Word and element locating data:
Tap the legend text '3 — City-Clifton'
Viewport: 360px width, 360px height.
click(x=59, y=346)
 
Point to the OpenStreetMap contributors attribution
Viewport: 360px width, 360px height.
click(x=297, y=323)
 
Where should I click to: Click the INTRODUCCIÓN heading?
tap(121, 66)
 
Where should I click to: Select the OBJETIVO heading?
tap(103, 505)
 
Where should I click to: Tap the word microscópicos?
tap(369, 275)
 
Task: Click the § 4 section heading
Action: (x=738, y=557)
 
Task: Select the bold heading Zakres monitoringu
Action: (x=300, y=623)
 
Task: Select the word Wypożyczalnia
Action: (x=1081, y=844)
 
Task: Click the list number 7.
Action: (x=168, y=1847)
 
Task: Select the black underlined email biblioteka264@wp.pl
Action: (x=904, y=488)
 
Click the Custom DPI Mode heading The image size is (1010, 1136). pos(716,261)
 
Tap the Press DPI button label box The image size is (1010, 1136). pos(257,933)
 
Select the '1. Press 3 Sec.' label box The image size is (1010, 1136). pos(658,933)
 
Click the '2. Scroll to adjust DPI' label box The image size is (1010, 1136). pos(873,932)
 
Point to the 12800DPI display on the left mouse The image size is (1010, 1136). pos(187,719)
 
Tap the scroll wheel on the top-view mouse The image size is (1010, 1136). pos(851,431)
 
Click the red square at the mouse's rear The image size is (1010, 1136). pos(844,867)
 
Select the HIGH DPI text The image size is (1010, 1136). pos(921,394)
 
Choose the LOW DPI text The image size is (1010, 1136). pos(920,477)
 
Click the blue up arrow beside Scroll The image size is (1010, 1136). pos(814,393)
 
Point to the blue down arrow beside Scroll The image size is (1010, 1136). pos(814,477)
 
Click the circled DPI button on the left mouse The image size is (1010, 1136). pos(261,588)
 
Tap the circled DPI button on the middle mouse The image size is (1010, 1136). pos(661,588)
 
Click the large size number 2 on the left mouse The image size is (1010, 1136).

Short problem: Rewrite all the rows above so that each occurrence of "The image size is" becomes "Image size:", with everything else left as it is.

Completed exercise:
Tap the legend text '3 — City-Clifton'
Viewport: 360px width, 360px height.
click(x=59, y=346)
 
Point to the OpenStreetMap contributors attribution
Viewport: 360px width, 360px height.
click(x=297, y=323)
 
Where should I click to: Click the INTRODUCCIÓN heading?
tap(121, 66)
 
Where should I click to: Select the OBJETIVO heading?
tap(103, 505)
 
Where should I click to: Tap the word microscópicos?
tap(369, 275)
 
Task: Click the § 4 section heading
Action: (x=738, y=557)
 
Task: Select the bold heading Zakres monitoringu
Action: (x=300, y=623)
 
Task: Select the word Wypożyczalnia
Action: (x=1081, y=844)
 
Task: Click the list number 7.
Action: (x=168, y=1847)
 
Task: Select the black underlined email biblioteka264@wp.pl
Action: (x=904, y=488)
 
Click the Custom DPI Mode heading Image size: (1010, 1136). pos(716,261)
 
Tap the Press DPI button label box Image size: (1010, 1136). pos(257,933)
 
Select the '1. Press 3 Sec.' label box Image size: (1010, 1136). pos(658,933)
 
Click the '2. Scroll to adjust DPI' label box Image size: (1010, 1136). pos(873,932)
 
Point to the 12800DPI display on the left mouse Image size: (1010, 1136). pos(187,719)
 
Tap the scroll wheel on the top-view mouse Image size: (1010, 1136). pos(851,431)
 
Click the red square at the mouse's rear Image size: (1010, 1136). pos(844,867)
 
Select the HIGH DPI text Image size: (1010, 1136). pos(921,394)
 
Choose the LOW DPI text Image size: (1010, 1136). pos(920,477)
 
Click the blue up arrow beside Scroll Image size: (1010, 1136). pos(814,393)
 
Point to the blue down arrow beside Scroll Image size: (1010, 1136). pos(814,477)
 
Click the circled DPI button on the left mouse Image size: (1010, 1136). pos(261,588)
 
Tap the circled DPI button on the middle mouse Image size: (1010, 1136). pos(661,588)
 
Click the large size number 2 on the left mouse Image size: (1010, 1136).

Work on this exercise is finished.